- Exercise requirements
Please repeat the entries below, swapping "Locate an element" for "Find an element" wherever it occurs and leaving everything else unchanged.

- Rows

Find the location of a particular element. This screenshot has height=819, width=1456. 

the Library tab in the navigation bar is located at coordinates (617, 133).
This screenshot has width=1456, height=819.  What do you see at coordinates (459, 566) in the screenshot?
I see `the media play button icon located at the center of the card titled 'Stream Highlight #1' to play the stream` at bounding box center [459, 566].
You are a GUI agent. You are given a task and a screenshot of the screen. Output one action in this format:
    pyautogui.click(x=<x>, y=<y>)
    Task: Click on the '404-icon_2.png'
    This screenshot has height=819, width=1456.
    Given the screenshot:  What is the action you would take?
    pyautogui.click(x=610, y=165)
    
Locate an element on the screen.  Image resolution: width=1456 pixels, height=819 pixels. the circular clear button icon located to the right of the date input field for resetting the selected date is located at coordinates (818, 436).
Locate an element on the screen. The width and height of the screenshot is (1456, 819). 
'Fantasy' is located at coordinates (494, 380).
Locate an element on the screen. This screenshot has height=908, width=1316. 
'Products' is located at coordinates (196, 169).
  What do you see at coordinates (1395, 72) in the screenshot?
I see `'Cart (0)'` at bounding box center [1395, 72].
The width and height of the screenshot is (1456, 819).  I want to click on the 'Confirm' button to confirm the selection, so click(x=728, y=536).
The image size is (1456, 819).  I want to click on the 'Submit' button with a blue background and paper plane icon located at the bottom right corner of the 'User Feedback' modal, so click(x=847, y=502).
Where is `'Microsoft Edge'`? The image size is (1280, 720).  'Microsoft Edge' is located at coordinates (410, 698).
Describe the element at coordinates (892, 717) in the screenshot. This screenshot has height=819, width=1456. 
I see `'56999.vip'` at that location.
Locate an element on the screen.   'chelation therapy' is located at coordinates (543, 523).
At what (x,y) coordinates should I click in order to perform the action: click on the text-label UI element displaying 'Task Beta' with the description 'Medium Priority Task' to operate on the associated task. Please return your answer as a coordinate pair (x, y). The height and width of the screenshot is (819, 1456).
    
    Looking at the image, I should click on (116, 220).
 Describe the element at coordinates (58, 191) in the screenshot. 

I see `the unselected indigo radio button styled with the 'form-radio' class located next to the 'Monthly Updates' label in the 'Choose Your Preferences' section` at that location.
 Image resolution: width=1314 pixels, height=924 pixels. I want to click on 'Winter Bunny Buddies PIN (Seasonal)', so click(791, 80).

- Reply to the exercise
Find the location of a particular element. This screenshot has height=819, width=1456. 

the Library tab in the navigation bar is located at coordinates (617, 133).
This screenshot has width=1456, height=819.  What do you see at coordinates (459, 566) in the screenshot?
I see `the media play button icon located at the center of the card titled 'Stream Highlight #1' to play the stream` at bounding box center [459, 566].
You are a GUI agent. You are given a task and a screenshot of the screen. Output one action in this format:
    pyautogui.click(x=<x>, y=<y>)
    Task: Click on the '404-icon_2.png'
    This screenshot has height=819, width=1456.
    Given the screenshot:  What is the action you would take?
    pyautogui.click(x=610, y=165)
    
Find an element on the screen.  Image resolution: width=1456 pixels, height=819 pixels. the circular clear button icon located to the right of the date input field for resetting the selected date is located at coordinates (818, 436).
Find an element on the screen. The width and height of the screenshot is (1456, 819). 
'Fantasy' is located at coordinates (494, 380).
Find an element on the screen. This screenshot has height=908, width=1316. 
'Products' is located at coordinates (196, 169).
  What do you see at coordinates (1395, 72) in the screenshot?
I see `'Cart (0)'` at bounding box center [1395, 72].
The width and height of the screenshot is (1456, 819).  I want to click on the 'Confirm' button to confirm the selection, so click(x=728, y=536).
The image size is (1456, 819).  I want to click on the 'Submit' button with a blue background and paper plane icon located at the bottom right corner of the 'User Feedback' modal, so click(x=847, y=502).
Where is `'Microsoft Edge'`? The image size is (1280, 720).  'Microsoft Edge' is located at coordinates (410, 698).
Describe the element at coordinates (892, 717) in the screenshot. This screenshot has height=819, width=1456. 
I see `'56999.vip'` at that location.
Find an element on the screen.   'chelation therapy' is located at coordinates (543, 523).
At what (x,y) coordinates should I click in order to perform the action: click on the text-label UI element displaying 'Task Beta' with the description 'Medium Priority Task' to operate on the associated task. Please return your answer as a coordinate pair (x, y). The height and width of the screenshot is (819, 1456).
    
    Looking at the image, I should click on (116, 220).
 Describe the element at coordinates (58, 191) in the screenshot. 

I see `the unselected indigo radio button styled with the 'form-radio' class located next to the 'Monthly Updates' label in the 'Choose Your Preferences' section` at that location.
 Image resolution: width=1314 pixels, height=924 pixels. I want to click on 'Winter Bunny Buddies PIN (Seasonal)', so click(791, 80).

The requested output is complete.